楽園の炎
「早いですね。って、そうでもないか。すっかり寝坊してしまった」

少し照れくさそうに、おはようございます、と挨拶する葵に、夕星も軽く挨拶を返す。
そして、自分の前の椅子を勧めた。

葵が座ると、すぐに侍女が朝餉を用意する。

「なぁ葵王。市に行ってみるかい?」

粥を啜る葵に、夕星が言った。
葵はすぐに、笑顔で頷く。

「ええ、是非。コアトルはアルファルドにとっても重要な町ですし。市の様子を見ておけば、どういったものが我が国に流れているのかもわかるでしょう」

勢い込んで言う葵に、夕星は、ははは、と笑った。

「ま、ごもっともな意見だが。

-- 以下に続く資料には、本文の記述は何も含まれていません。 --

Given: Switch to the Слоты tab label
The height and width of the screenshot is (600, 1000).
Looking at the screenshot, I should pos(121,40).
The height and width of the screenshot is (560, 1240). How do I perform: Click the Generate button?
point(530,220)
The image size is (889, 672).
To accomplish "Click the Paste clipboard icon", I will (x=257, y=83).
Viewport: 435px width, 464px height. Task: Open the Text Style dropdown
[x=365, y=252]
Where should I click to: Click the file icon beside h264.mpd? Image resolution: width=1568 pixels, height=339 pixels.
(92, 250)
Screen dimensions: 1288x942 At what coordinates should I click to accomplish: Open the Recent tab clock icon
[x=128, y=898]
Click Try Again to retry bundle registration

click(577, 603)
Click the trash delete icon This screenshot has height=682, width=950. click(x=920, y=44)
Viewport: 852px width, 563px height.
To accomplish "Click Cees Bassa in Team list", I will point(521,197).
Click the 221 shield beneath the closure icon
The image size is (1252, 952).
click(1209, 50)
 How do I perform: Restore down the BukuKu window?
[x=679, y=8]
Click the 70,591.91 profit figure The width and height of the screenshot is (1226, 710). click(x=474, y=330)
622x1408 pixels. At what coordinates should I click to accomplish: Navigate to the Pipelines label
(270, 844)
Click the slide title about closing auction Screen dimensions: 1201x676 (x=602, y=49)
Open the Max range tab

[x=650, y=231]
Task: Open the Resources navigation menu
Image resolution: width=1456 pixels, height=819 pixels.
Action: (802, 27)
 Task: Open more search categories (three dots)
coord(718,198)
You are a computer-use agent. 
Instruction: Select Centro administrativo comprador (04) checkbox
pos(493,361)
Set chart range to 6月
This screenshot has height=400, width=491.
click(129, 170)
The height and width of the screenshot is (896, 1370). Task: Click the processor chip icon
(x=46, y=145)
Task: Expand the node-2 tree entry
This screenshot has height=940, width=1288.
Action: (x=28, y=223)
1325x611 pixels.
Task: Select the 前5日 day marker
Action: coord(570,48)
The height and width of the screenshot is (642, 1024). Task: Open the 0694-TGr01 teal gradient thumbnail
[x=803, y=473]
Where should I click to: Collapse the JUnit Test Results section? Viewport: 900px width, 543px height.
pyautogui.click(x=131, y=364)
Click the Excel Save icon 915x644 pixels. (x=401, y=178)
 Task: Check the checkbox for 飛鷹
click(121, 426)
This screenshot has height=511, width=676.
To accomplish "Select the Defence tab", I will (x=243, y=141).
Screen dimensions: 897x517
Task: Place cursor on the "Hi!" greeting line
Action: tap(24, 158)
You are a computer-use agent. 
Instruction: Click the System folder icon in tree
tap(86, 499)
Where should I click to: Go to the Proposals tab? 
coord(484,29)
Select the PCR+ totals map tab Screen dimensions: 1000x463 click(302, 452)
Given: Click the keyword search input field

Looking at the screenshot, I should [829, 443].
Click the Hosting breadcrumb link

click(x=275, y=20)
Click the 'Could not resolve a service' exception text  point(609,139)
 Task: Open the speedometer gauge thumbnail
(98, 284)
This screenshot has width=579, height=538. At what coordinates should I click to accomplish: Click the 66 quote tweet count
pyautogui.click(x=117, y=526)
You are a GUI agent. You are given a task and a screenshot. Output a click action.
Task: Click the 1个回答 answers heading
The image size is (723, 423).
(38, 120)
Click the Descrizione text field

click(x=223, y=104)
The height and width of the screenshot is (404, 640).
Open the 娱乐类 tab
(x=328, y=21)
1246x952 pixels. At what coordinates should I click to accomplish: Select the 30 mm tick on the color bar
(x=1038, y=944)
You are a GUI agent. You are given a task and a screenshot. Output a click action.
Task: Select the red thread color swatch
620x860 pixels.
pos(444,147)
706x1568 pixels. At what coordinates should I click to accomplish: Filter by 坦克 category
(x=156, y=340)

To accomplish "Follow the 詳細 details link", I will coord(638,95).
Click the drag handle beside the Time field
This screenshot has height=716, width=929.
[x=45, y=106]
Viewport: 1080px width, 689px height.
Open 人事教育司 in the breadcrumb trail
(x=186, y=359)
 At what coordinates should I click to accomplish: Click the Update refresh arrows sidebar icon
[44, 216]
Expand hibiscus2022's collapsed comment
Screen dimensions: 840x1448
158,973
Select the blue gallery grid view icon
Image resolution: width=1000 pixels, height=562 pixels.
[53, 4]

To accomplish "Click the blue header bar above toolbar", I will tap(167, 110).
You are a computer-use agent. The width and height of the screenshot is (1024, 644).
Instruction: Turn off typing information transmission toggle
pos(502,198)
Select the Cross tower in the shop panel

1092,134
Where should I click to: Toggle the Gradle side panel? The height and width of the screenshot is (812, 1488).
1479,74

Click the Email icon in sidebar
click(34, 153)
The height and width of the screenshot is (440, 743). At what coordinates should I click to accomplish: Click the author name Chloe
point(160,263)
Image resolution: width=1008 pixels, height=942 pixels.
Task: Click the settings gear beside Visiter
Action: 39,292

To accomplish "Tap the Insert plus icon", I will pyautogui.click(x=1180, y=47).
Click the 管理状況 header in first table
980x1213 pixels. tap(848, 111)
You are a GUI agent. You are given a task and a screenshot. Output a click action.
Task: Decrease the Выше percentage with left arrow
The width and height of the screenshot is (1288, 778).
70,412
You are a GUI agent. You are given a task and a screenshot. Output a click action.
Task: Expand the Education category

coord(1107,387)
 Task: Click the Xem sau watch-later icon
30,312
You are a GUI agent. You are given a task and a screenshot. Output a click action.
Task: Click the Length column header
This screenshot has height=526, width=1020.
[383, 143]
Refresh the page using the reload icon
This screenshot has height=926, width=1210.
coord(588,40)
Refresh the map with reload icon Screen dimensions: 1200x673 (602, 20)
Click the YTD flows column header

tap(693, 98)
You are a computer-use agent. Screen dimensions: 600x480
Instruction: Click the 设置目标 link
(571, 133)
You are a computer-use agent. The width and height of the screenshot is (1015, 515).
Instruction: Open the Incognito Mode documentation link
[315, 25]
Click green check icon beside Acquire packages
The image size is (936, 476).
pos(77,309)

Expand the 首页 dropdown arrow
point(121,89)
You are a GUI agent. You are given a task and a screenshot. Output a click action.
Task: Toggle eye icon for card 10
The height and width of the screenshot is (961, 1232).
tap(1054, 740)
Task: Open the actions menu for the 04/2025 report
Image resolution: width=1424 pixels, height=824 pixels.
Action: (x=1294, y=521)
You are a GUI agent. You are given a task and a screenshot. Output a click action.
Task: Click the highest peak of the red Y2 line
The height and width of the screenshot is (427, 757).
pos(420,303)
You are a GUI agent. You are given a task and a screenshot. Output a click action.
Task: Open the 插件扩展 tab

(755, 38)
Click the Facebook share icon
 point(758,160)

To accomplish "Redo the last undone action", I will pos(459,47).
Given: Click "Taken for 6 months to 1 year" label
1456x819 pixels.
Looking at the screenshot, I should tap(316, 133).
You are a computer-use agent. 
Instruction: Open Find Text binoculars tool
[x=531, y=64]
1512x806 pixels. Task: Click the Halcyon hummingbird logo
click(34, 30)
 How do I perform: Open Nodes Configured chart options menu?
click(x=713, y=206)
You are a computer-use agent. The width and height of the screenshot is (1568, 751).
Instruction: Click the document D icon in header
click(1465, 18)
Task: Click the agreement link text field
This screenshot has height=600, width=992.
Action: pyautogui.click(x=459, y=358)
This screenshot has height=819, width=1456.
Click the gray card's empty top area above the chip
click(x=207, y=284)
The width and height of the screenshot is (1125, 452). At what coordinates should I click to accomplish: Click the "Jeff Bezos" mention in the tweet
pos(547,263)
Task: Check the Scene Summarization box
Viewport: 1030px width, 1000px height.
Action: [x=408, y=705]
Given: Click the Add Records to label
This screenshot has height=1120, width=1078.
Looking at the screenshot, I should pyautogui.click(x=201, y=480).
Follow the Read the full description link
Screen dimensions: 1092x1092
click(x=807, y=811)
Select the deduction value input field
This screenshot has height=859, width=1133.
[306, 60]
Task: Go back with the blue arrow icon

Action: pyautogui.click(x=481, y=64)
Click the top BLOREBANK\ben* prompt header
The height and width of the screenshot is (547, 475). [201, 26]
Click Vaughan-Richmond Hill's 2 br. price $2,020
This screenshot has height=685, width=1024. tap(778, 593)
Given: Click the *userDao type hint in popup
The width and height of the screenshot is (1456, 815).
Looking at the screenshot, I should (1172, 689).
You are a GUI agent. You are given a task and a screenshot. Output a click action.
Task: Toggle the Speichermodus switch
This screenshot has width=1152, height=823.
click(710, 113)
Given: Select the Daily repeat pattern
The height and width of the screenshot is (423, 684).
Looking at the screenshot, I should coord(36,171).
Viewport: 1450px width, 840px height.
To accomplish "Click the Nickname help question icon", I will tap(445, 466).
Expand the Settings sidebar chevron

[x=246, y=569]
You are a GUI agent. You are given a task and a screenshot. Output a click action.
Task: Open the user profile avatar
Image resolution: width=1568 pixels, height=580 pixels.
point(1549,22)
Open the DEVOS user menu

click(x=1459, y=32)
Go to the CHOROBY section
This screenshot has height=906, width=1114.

もっと純粋に楽しめよ。確かに外交の勉強のための留学だが、どうせなら楽しんだほうが得だぜ」

「でも、ただ遊びに来たわけではないのですから・・・・・・」

「遊びの中にも、学ぶところはあるものさ」

あくまで軽く、夕星は言う。
若くして大国ククルカンの宰相を務める夕星は、しょっちゅう各地をふらふらしていたようだ。
説得力があるような、ないような。

「じゃ、飯食ったら行こうか。憂杏はどうする? 大体のサイズは測ったんだろ。じゃ、あとは出来上がりぐらいに合わせるぐらいじゃないのか?」

憂杏はちょっと考えて、傍の侍女に、そんなもんか? と聞いてみる。
侍女は特に正妃付きではないが、こじんまりした宮殿なので、皆大体のことはわかっている。
正妃がいつも、どういう風に衣装を作ったりするのかも、知っているのだろう。
気軽に、そうですね、と答えた。

「そんじゃ、行こうかな」

そうと決まれば、憂杏はいそいそと支度を始める。
貿易の要所の市など、商人にとっては垂涎の的だ。

結局葵の食事を待って、男三人は市へと出かけていった。